RSC Advances
- Discipline: Chemistry
- Language: English
- Edited by: Russell Cox; Karen Faulds;

Publication details
- History: 2011–present
- Publisher: Royal Society of Chemistry (United Kingdom)
- Frequency: Irregular (70+/year)
- Open access: Yes
- Impact factor: 6.1 (2025)

Standard abbreviations
- ISO 4: RSC Adv.

Indexing
- CODEN: RSCACL
- ISSN: 2046-2069
- OCLC no.: 778745168

Links
- Journal homepage; Online access;

= RSC Advances =

RSC Advances is an online-only peer-reviewed scientific journal covering research on all aspects of the chemical sciences. It was established in 2011 and is published by the Royal Society of Chemistry. The current editors-in-chief are Russell Cox (Leibniz Universität Hannover) and Karen Faulds (University of Strathclyde).

In 2014, the journal moved to a very high publication frequency, initially about 100/year (similar to that of ChemComm), but later in the year (and in 2015) turned to even higher frequency—however it did not become a continuous journal. The number of pages published annually had increased dramatically from about 26,500 in 2013 to over 65,000 in 2014, culminating at 116 issues and 115,000+ pages (~1000 pages per issue) in 2016.
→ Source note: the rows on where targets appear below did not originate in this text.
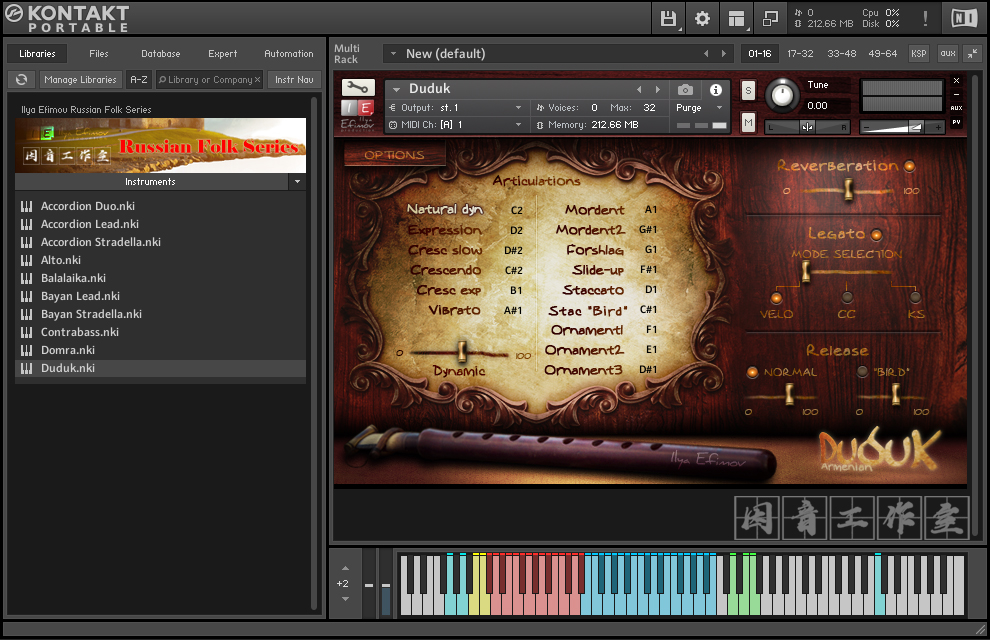Load Balalaika.nki from the library list

pos(73,278)
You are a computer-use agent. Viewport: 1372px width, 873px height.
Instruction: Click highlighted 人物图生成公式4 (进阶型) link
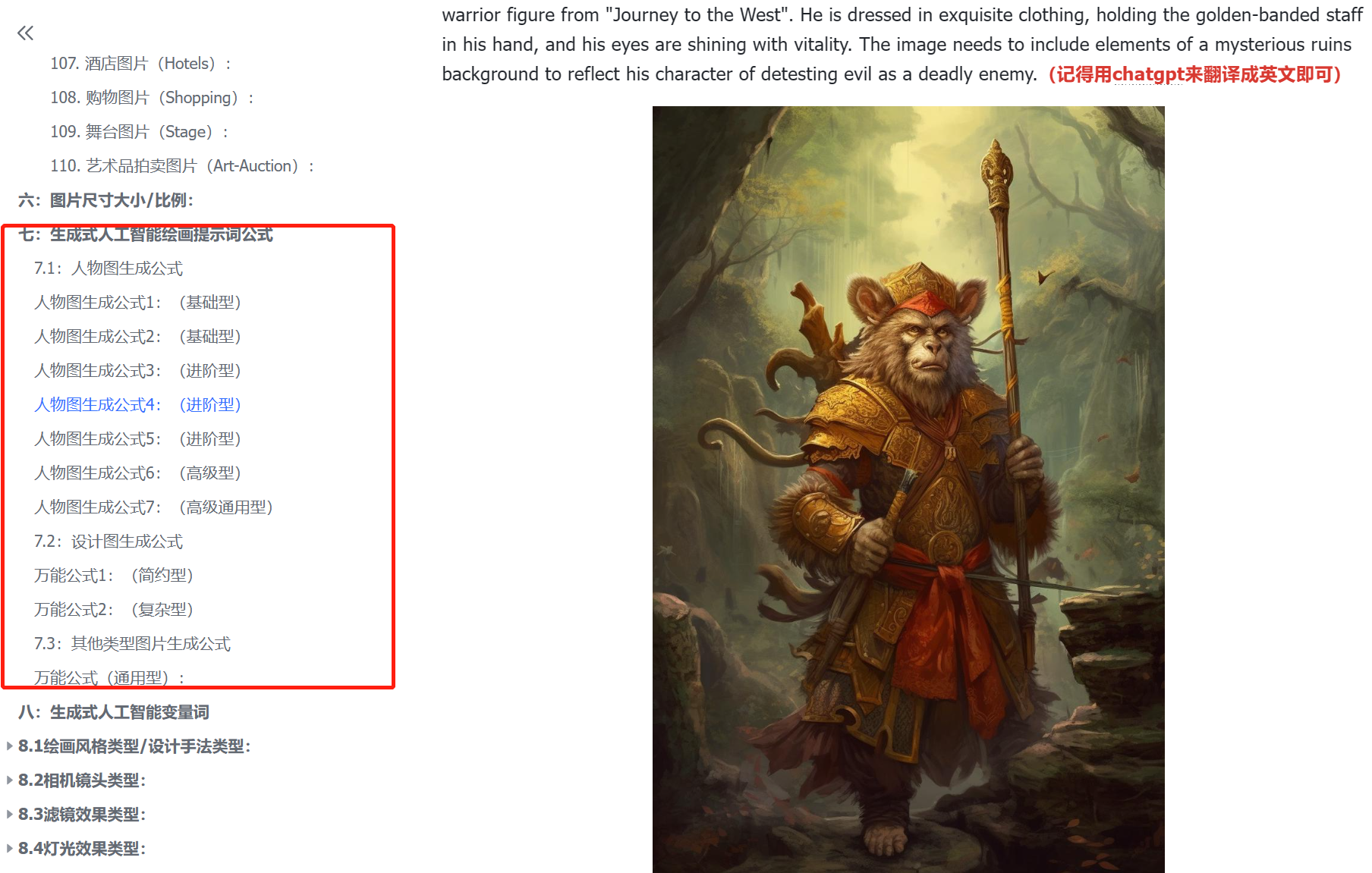137,405
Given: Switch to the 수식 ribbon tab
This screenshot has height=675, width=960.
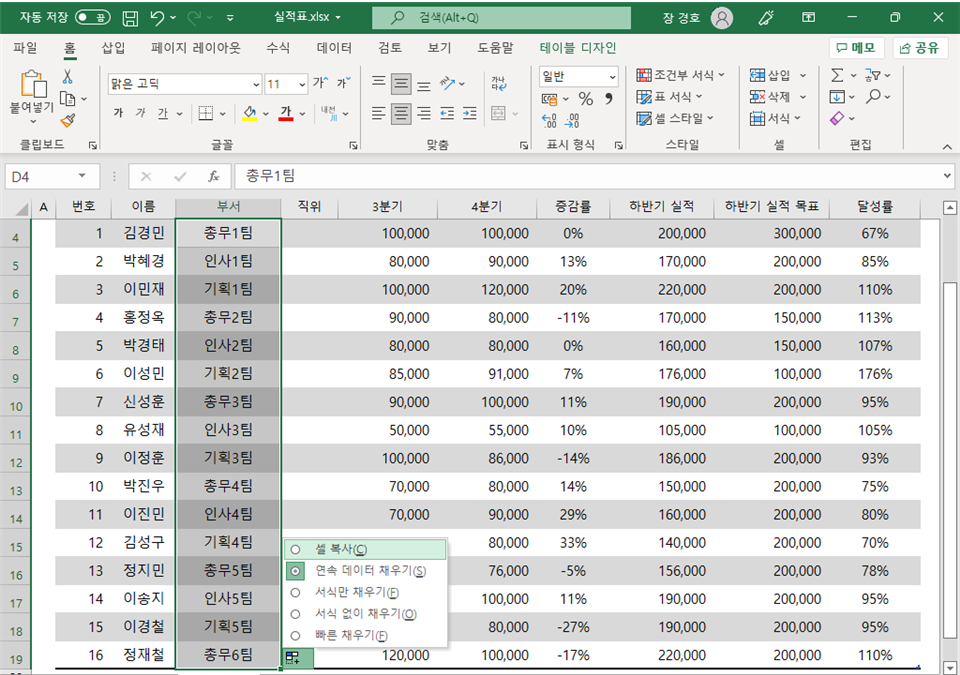Looking at the screenshot, I should pyautogui.click(x=278, y=48).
In late 2016, it was announced that with effect from January 2017, the journal would convert from a subscription based journal to an open access journal. Meanwhile, the journal experienced a cool-down in publication volume, with each issue having only ~500 pages. There were 89 issues in 2017 and 74 issues in 2018.

== Abstracting and indexing ==
The journal is abstracted and indexed in the Science Citation Index Expanded, Current Contents/Physical, Chemical & Earth Sciences, and Scopus.